Когда факел переходит к Сократу, который никогда по-настоящему не гасил его, растительные образы не исчезают; напротив, они культивируются, очищаются и пересаживаются в «литературный сад Платона», по удачному определению Кеннета М. Сэйра[10]. Возвышенный, серьезный дискурс – это то, что «насаждают и сеют в ней [подходящей душе] речи», и это не бесплодно, «в них есть семя, которое родит новые речи в душах других людей, способные сделать это семя навеки бессмертным» (Федр. 276e–277a). Если урожай скуден, можно с уверенностью сказать, что душа, в которой были посеяны разумные слова, не подходила для семантических семян или что сами слова не были разумными. Во всяком случае, платоническая душа – это своего рода эфирная почва для роста logoi – речей, дискурсов и слов, не говоря уже о логике и разуме. Мы будем продолжать кружить вокруг этого перекрестного оплодотворения философии и агроботанического дискурса в труде Платона.

Еще не пришло время покинуть прохладную тень платана, в которую превратился автор Федра. Должны ли мы рассматривать эту ироничную метаморфозу как проявление необузданной поэтической вольности Платона, а не как его дурной вкус? Нет ничего необычного в том, что люди, даже легендарные герои, устали от своего человеческого облика и избрали благородные воплощения в животных в платонических диалогах. Поразительный и оригинальный миф об Эре в конце Государства, где Платон рассматривает идею загробной жизни, обращается именно к такому сценарию – Орфей выбирает жизнь лебедя, а Агамемнон обретает жизнь орла и т. д. (Государство. 620a – b). Почему же тогда душе не принять жизнь растения (скажем, платана или дуба)? Ведь в том же диалоге, где Платон маскируется под дерево, Сократ ссылается на пророческий дуб «в святилище Зевса Додонского» (Федр. 275с). Ведь для Сократа не имеет значения, откуда исходит голос – из дерева или даже из скалы, – до тех пор, пока он говорит правду. Другими словами, логос (или голос истины) достаточно силен, чтобы нивелировать различия между различными классами существ. Что это значит?

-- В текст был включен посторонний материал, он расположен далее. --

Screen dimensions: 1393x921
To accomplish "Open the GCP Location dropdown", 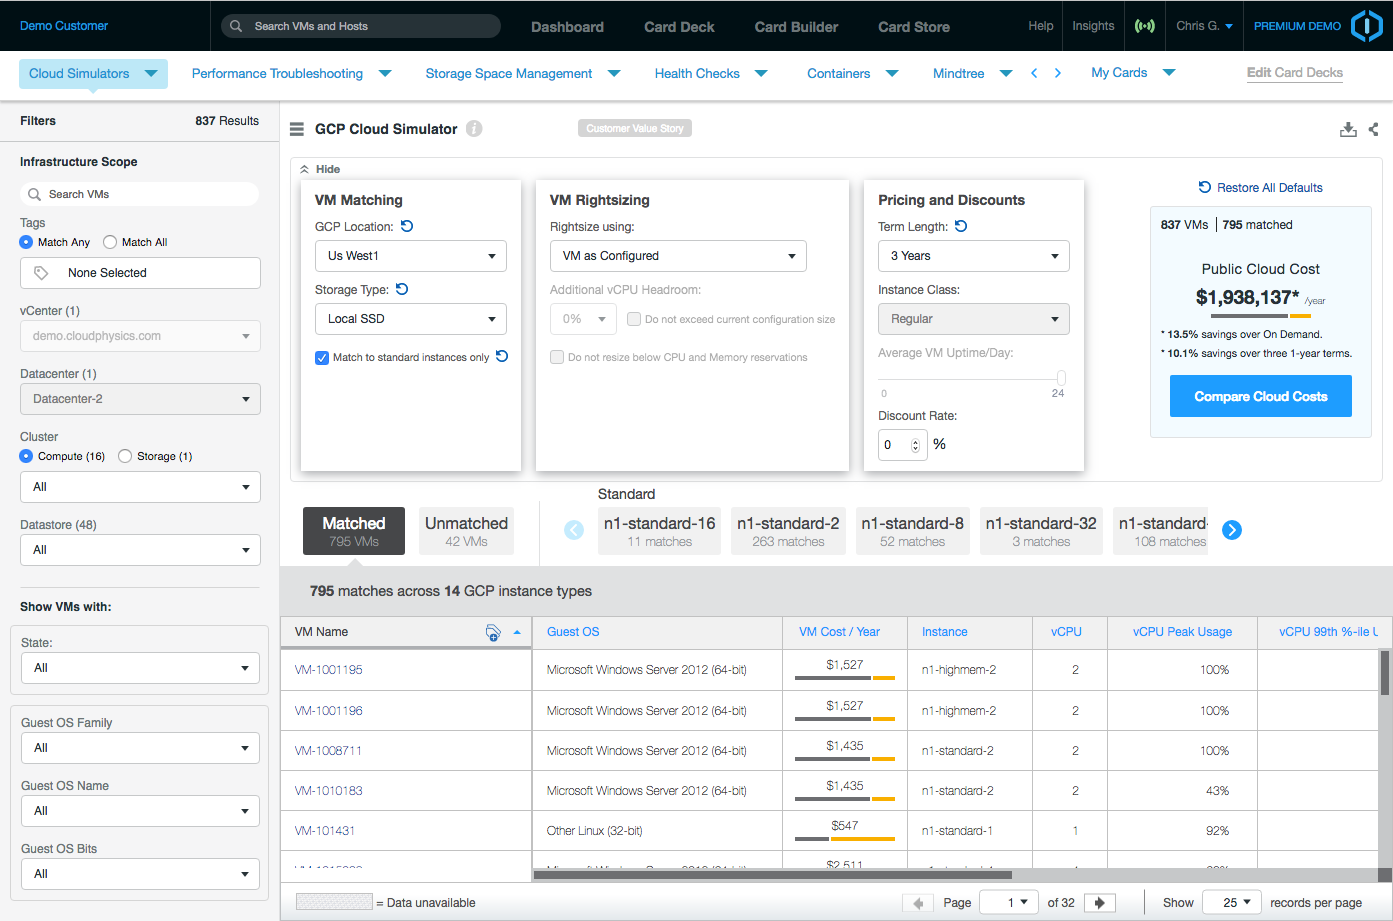I will tap(410, 256).
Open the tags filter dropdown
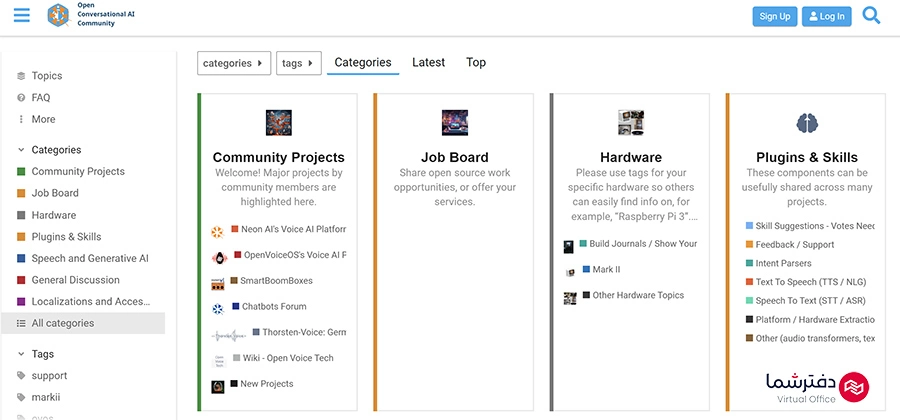Viewport: 900px width, 420px height. click(298, 63)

Достаточно сказать, что современные системы биологической классификации, формализованные во времена Карла Линнея, чужды древним. Считалось, что каждое существо имеет свою собственную нишу и существует для определенной цели, или telos. Однако контуры этих телеологий не были такими, какими мы их обычно себе представляем. Благородный человек (например, Одиссей), благородное животное (например, лев) и благородное растение (например, благородный лавр) имели больше общего друг с другом, чем два представителя одного и того же «царства», например, лавровое дерево и стебель кукурузы. К тому же границы между биологическими царствами не были высечены в камне. Как мы узнаем в следующей главе, для Аристотеля глупый человек, неспособный следовать строгим принципам логики, буквально становился не лучше овоща. Современные трансгенные исследования тоже постоянно нарушают границы. Растения с бактериальными генами, которые, по-видимому, улучшают их рост, лосось с генами океанской трески или мыши с экспрессией человеческого гормона роста больше никого не удивляют в нашем мире. А что, если характерное для Античности смешение в остальном несходных существ, переходящих друг в друга и выходящих друг из друга, является не фантастическим вымыслом, а проницательным описанием нашего трансгенного настоящего и будущего?